[Material for the task]

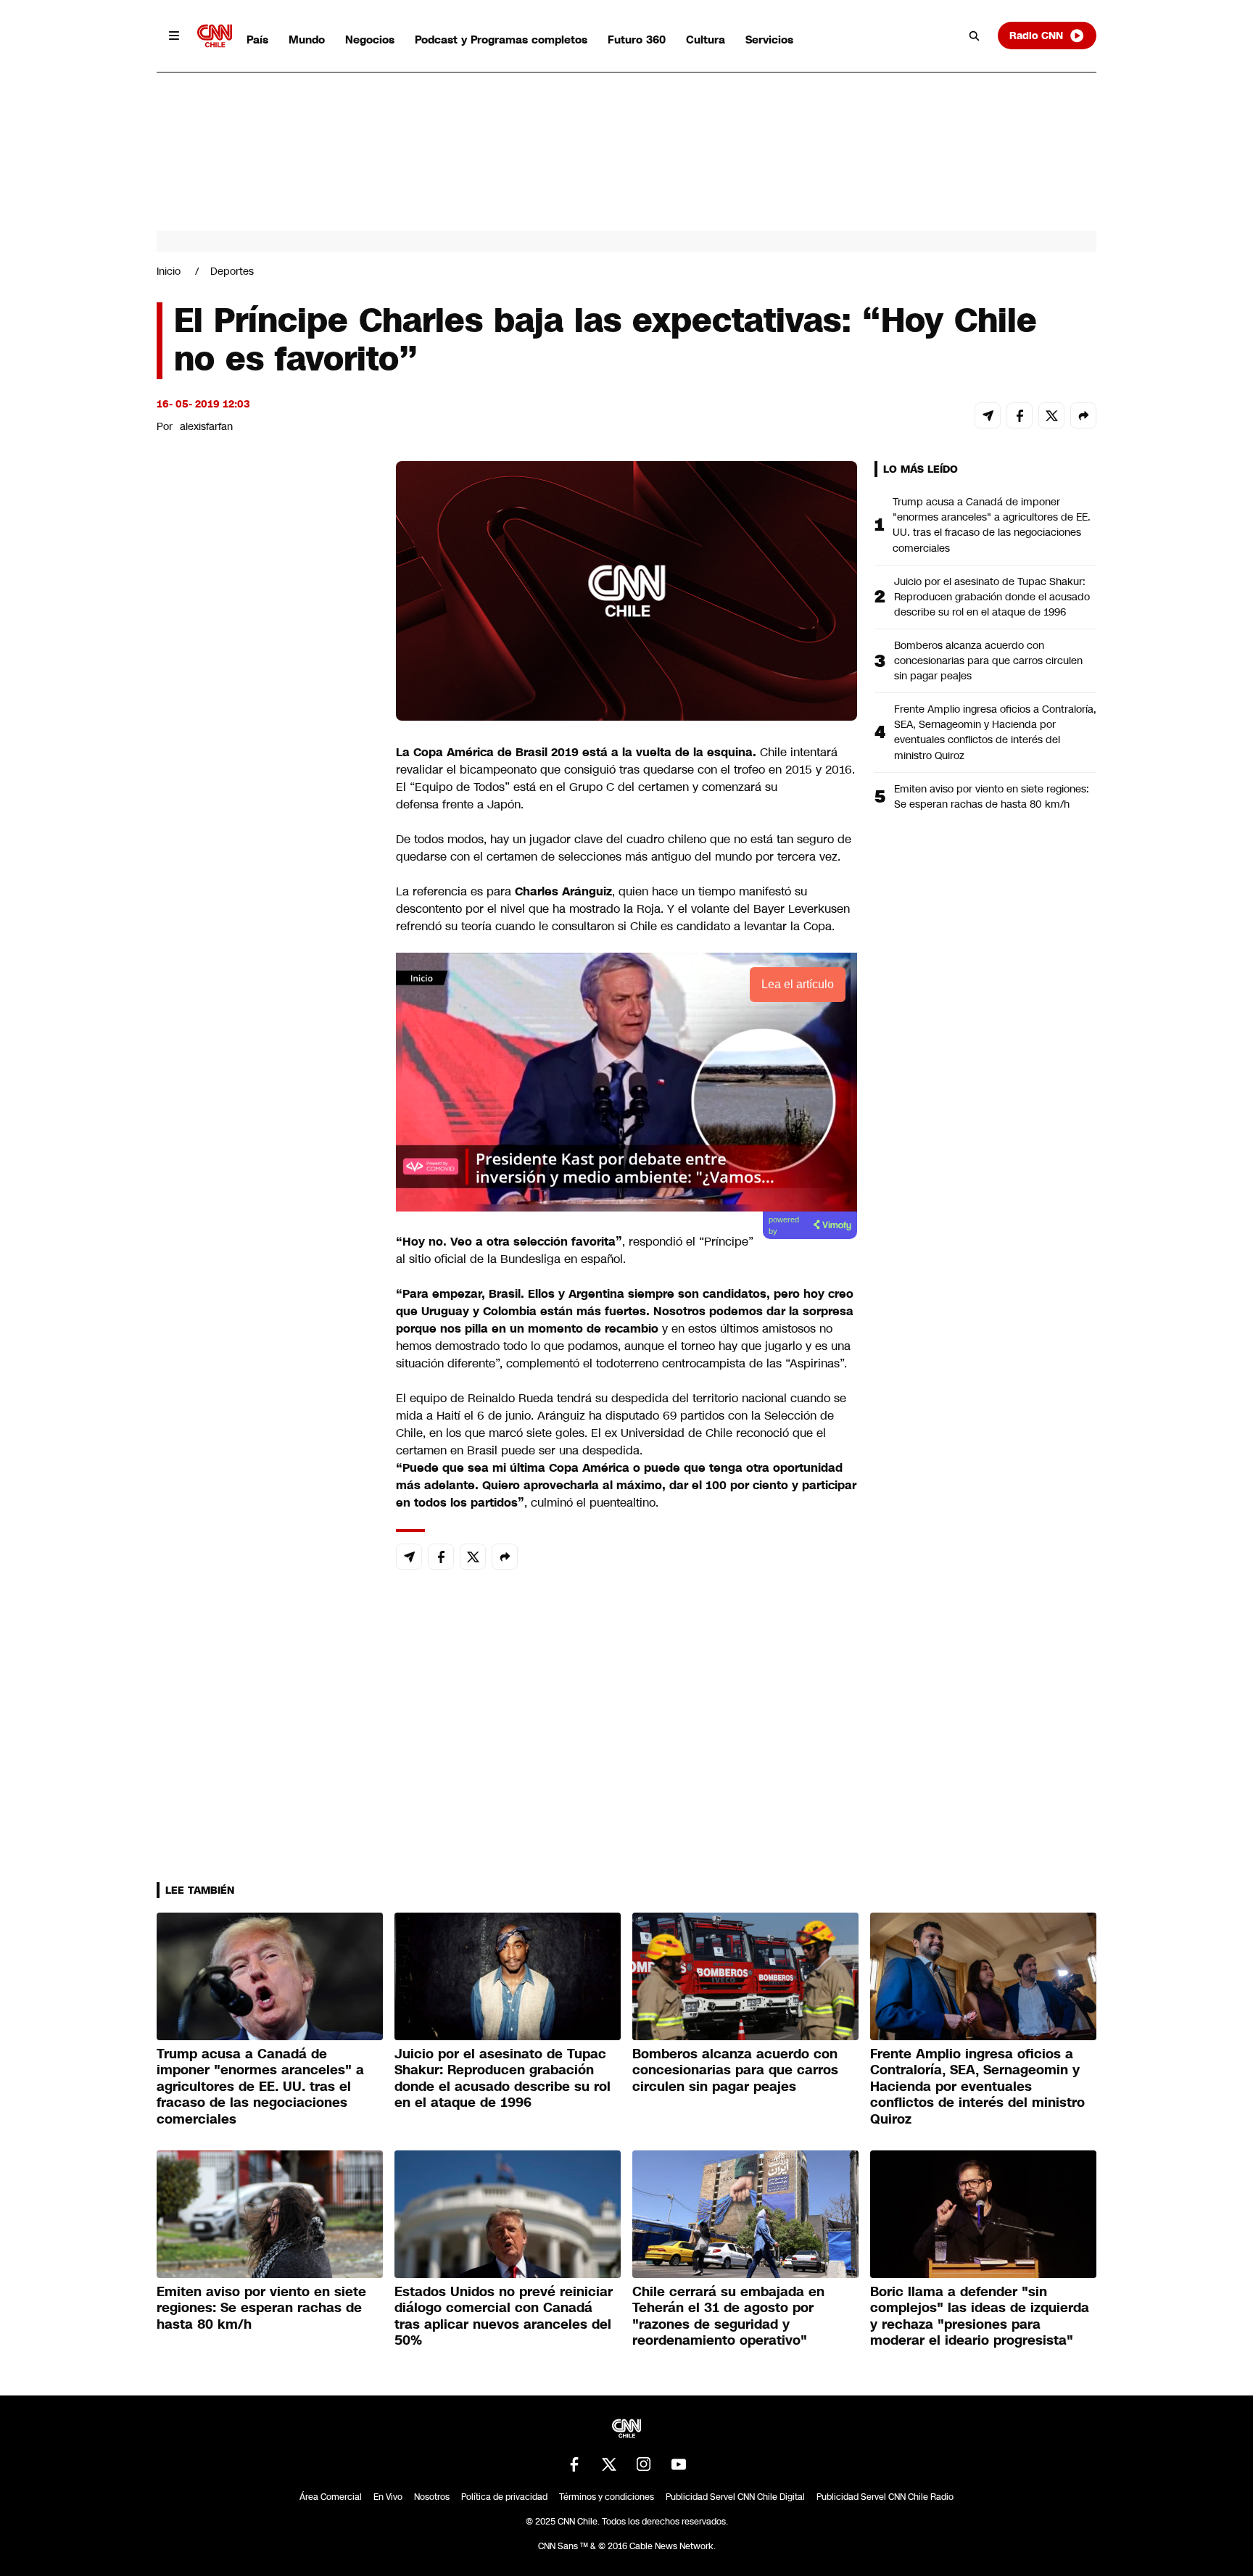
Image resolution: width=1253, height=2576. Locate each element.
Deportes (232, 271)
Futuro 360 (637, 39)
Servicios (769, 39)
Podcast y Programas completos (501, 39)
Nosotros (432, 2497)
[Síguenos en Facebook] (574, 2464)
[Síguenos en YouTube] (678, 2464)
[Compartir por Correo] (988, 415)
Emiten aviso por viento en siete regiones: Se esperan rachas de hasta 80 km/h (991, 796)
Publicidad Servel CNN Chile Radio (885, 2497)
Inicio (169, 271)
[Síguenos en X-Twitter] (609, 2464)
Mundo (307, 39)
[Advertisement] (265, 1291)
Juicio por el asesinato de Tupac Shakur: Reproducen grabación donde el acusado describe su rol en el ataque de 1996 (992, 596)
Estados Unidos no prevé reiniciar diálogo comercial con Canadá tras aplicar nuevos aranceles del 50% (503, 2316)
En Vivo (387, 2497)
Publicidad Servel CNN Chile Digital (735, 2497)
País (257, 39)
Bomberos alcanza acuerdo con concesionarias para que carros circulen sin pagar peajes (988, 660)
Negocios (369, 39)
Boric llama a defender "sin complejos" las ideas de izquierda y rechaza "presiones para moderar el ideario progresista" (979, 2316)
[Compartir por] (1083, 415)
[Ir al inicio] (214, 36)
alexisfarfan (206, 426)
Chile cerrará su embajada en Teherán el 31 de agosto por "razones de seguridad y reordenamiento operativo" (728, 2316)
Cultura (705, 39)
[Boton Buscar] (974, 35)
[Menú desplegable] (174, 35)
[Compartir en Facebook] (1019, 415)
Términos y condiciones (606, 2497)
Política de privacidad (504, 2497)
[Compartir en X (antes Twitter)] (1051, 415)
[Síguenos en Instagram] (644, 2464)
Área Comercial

[/Material for the task]

- **Work required**: Search the entries for "Síguenos" and copy each matching line.

- **Result of this task**:
[Síguenos en Facebook] (574, 2464)
[Síguenos en YouTube] (678, 2464)
[Síguenos en X-Twitter] (609, 2464)
[Síguenos en Instagram] (644, 2464)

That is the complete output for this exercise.